Pixel coordinate grounding data
----------------

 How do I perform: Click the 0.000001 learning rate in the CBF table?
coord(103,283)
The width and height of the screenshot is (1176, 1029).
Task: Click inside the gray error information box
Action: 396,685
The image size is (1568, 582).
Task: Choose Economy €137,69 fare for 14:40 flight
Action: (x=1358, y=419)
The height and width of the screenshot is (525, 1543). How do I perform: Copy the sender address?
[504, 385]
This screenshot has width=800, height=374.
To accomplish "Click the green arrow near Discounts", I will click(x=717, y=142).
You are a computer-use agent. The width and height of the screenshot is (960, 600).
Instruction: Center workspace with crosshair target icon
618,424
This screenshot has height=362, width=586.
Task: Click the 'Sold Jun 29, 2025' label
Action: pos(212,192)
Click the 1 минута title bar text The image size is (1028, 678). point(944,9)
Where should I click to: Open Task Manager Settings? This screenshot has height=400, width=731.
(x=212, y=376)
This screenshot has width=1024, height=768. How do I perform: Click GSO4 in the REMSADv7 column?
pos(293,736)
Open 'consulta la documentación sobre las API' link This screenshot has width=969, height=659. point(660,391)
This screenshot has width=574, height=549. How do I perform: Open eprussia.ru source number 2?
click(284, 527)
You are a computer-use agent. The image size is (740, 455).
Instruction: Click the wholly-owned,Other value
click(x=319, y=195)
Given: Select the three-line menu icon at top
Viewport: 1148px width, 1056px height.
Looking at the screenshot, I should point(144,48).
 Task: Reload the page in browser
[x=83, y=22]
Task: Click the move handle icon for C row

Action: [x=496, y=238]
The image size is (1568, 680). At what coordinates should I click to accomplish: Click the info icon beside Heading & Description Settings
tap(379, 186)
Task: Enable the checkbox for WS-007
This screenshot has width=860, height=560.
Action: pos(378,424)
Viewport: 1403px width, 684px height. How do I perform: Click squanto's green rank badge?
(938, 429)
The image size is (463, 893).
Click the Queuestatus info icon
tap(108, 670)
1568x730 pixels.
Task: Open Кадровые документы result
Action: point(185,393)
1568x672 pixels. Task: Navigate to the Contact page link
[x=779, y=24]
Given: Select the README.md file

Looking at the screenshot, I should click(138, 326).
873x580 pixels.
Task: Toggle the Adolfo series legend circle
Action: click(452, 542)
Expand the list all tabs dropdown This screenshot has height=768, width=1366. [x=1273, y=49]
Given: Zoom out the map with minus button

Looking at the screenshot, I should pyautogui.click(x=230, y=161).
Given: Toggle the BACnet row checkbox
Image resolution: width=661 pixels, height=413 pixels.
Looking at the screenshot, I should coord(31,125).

----------------

> What is being asked: Retype exactly the lines of the data above, starting at its first line and finishing with the line that has "Open 'consulta la" in it.

> Solution for this task:
 How do I perform: Click the 0.000001 learning rate in the CBF table?
coord(103,283)
The width and height of the screenshot is (1176, 1029).
Task: Click inside the gray error information box
Action: 396,685
The image size is (1568, 582).
Task: Choose Economy €137,69 fare for 14:40 flight
Action: (x=1358, y=419)
The height and width of the screenshot is (525, 1543). How do I perform: Copy the sender address?
[504, 385]
This screenshot has width=800, height=374.
To accomplish "Click the green arrow near Discounts", I will click(x=717, y=142).
You are a computer-use agent. The width and height of the screenshot is (960, 600).
Instruction: Center workspace with crosshair target icon
618,424
This screenshot has height=362, width=586.
Task: Click the 'Sold Jun 29, 2025' label
Action: pos(212,192)
Click the 1 минута title bar text The image size is (1028, 678). point(944,9)
Where should I click to: Open Task Manager Settings? This screenshot has height=400, width=731.
(x=212, y=376)
This screenshot has width=1024, height=768. How do I perform: Click GSO4 in the REMSADv7 column?
pos(293,736)
Open 'consulta la documentación sobre las API' link This screenshot has width=969, height=659. point(660,391)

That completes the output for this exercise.